Map drawn by Lucky Stevens to promote his hoped-for guest ranch.

Stevens dreamed of making Sandberg’s a guest ranch. But the old inn was in pretty sad shape. By the time he acquired it, pigeons were making their home in the rafters. An old Victrola was still inside, primed to play that long-ago classic, “Brown October Ale,” if anyone was inclined to crank it up.

Sketch showing arrangement of the buildings at Sandberg’s, drawn by Lucky Stevens. Grant’s house is shown at upper left, and the ceramic studio at right.

Over the next four and a half years, Stevens set about making improvements, trading his labor for logs at the sawmill on Frazier Mountain and hand-hewing them to match the originals. When he was done, the lodge featured a massive stone fireplace, three full floors of guest rooms, an 8-foot mantel, and ten-foot-long wooden dining tables. And there were now a total of 7 outbuildings. “I got good with a draw knife!” Stevens bragged.

Interior of Sandberg’s after Lucky Stevens’ renovation.

Perhaps the ghost of old Man Sandberg or those ladies of the evening hadn’t entirely left. Stevens claimed to have witnessed doors opening and closing all by themselves. Locals say a female spirit remained in the “crib” even after that building was toted a few miles away to become a bunkhouse for the Rodriguez Ranch.
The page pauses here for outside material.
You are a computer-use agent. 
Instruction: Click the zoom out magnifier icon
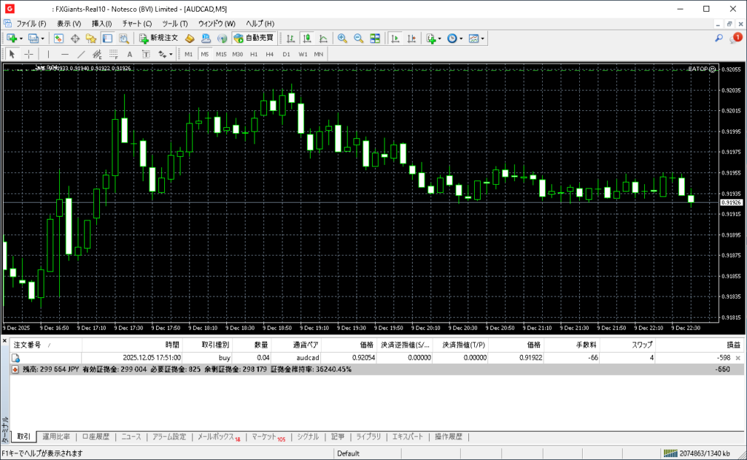click(359, 38)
In 1959 and 1960, Stevens arranged lavish Christmas parties for underprivileged kids at his lodge. Stationwagons-full of food and gifts were donated. Wrapped Christmas presents formed a ten-by-twenty-five foot pile, and a delightful turkey dinner was served. “We just flat had a ball!” Stevens recalled. That made him decide to try to open the resort as a campsite for children. He incorporated his business endeavor as the “Town for Lucky Children” on April 29, 1960.
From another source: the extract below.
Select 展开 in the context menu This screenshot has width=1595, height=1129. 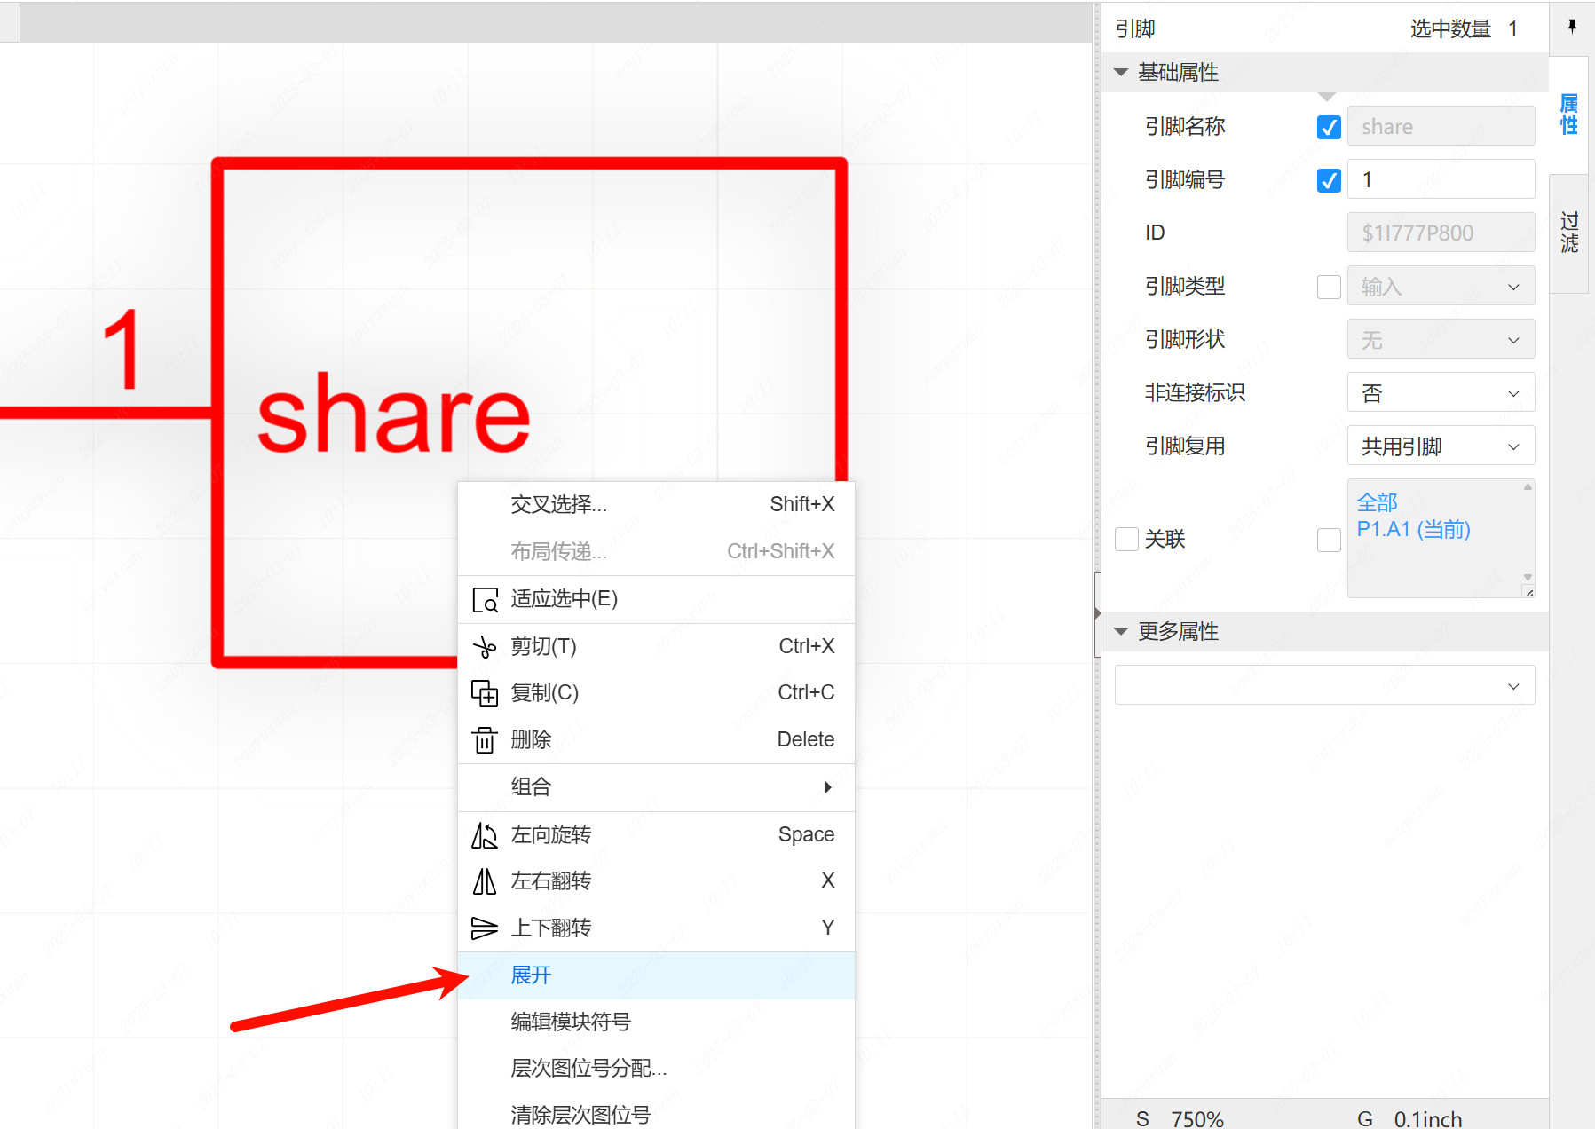531,975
Lucky Stevens dreamed of opening a camp for teens.

But at least in Stevens’ telling, the Forest Service had a 20-year plan to “get everyone out of the Forest.” The government refused to renew his lease. Stevens tried to arrange a land-swap that would allow him to keep his property going, but officials said no.
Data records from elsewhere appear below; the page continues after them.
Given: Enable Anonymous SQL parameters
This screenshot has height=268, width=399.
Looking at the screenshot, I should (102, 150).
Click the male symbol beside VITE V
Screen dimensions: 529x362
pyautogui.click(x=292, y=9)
Exactly a year to the day after Stevens filed those incorporation papers, on Saturday, April 29, 1961, Sandberg’s burned to the ground. It took less than an hour to turn the lodge and another cabin in the rear to ashes.

The timing and severity of the blaze were – to put it mildly – suspicious. “There was evidence that some kind of explosion might have occurred, as pieces of burning wood debris were scattered about,” reported the Bakersfield Californian. One first responder claimed to have heard “popping noises, such as ammunition of dynamite caps.”

Report on the fire in Bakersfield Californian (May 1, 1961)

Locals would quietly hint later that Stevens had packed the fireplace with fuel and closed the damper – deliberately torching his many years of hard work just to make sure that the Forest Service couldn’t have it. But  early news reports blamed a “defective chimney.”

The property was uninsured. “Even if it had been insured, the Forestry would have gotten the money to fight the fire,” Stevens shrugged. He wasn’t able to raise an estimated $250,000 to rebuild.

Stevens continued to live on the property while lawsuits with the Forest Service dragged on. “It took three federal court orders to get me out,” he concluded with a certain amount of pride. “I had to be out on June 17, 1963. I left about three hours early.”

As for the once-thriving resort: “They bulldozed the remainder.” Lucky Stevens eventually acquired a new property in Lebec. And that is where we interviewed him in 1992. His large metal warehouse was filled with out-of-date electronics and miscellany. The steel door had stood open so long two birds had taken advantage, building nests in the doorframe. He was still a dreamer. And his eyes still sparkled when he talked about happy days at Sandberg’s.

Lucky Stevens in 1992 when we interviewed him. (Dustman photo)

Later, we made a pilgrimage to the spot where Sandberg’s once stood. And lo and behold. Small, unglazed apple-leaf shapes could still be found poking from the ashy-soil.

Remnants of this pottery were still visible in the 1990s. (Dustman photo collection).